* **Task brief**
Down to the final line, return the records unchanged.

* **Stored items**
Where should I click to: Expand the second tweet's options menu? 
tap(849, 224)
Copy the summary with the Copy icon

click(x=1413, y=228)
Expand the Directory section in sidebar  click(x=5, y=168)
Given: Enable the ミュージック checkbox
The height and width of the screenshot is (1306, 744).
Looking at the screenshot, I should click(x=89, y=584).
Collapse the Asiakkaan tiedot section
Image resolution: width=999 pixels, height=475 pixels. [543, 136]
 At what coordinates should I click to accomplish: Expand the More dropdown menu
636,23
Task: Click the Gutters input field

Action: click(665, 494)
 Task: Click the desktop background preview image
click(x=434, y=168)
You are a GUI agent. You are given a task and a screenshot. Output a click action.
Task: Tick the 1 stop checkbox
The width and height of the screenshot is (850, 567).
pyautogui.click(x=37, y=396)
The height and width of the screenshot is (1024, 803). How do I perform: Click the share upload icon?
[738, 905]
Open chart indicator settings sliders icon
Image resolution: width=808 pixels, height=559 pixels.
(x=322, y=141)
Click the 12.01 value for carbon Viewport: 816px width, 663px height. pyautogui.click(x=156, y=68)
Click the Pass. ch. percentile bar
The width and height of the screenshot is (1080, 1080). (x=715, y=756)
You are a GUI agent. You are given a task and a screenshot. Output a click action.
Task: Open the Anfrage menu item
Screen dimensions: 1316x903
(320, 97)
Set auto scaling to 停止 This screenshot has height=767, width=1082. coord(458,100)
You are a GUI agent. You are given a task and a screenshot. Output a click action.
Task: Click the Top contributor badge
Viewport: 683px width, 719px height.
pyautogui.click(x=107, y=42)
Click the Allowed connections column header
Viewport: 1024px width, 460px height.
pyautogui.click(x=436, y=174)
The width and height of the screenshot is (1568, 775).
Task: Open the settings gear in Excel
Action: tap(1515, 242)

* **Reply**
Where should I click to: Expand the second tweet's options menu? 
tap(849, 224)
Copy the summary with the Copy icon

click(x=1413, y=228)
Expand the Directory section in sidebar  click(x=5, y=168)
Given: Enable the ミュージック checkbox
The height and width of the screenshot is (1306, 744).
Looking at the screenshot, I should click(x=89, y=584).
Collapse the Asiakkaan tiedot section
Image resolution: width=999 pixels, height=475 pixels. [543, 136]
 At what coordinates should I click to accomplish: Expand the More dropdown menu
636,23
Task: Click the Gutters input field

Action: click(665, 494)
 Task: Click the desktop background preview image
click(x=434, y=168)
You are a GUI agent. You are given a task and a screenshot. Output a click action.
Task: Tick the 1 stop checkbox
The width and height of the screenshot is (850, 567).
pyautogui.click(x=37, y=396)
The height and width of the screenshot is (1024, 803). How do I perform: Click the share upload icon?
[738, 905]
Open chart indicator settings sliders icon
Image resolution: width=808 pixels, height=559 pixels.
(x=322, y=141)
Click the 12.01 value for carbon Viewport: 816px width, 663px height. pyautogui.click(x=156, y=68)
Click the Pass. ch. percentile bar
The width and height of the screenshot is (1080, 1080). (x=715, y=756)
You are a GUI agent. You are given a task and a screenshot. Output a click action.
Task: Open the Anfrage menu item
Screen dimensions: 1316x903
(320, 97)
Set auto scaling to 停止 This screenshot has height=767, width=1082. coord(458,100)
You are a GUI agent. You are given a task and a screenshot. Output a click action.
Task: Click the Top contributor badge
Viewport: 683px width, 719px height.
pyautogui.click(x=107, y=42)
Click the Allowed connections column header
Viewport: 1024px width, 460px height.
pyautogui.click(x=436, y=174)
The width and height of the screenshot is (1568, 775).
Task: Open the settings gear in Excel
Action: tap(1515, 242)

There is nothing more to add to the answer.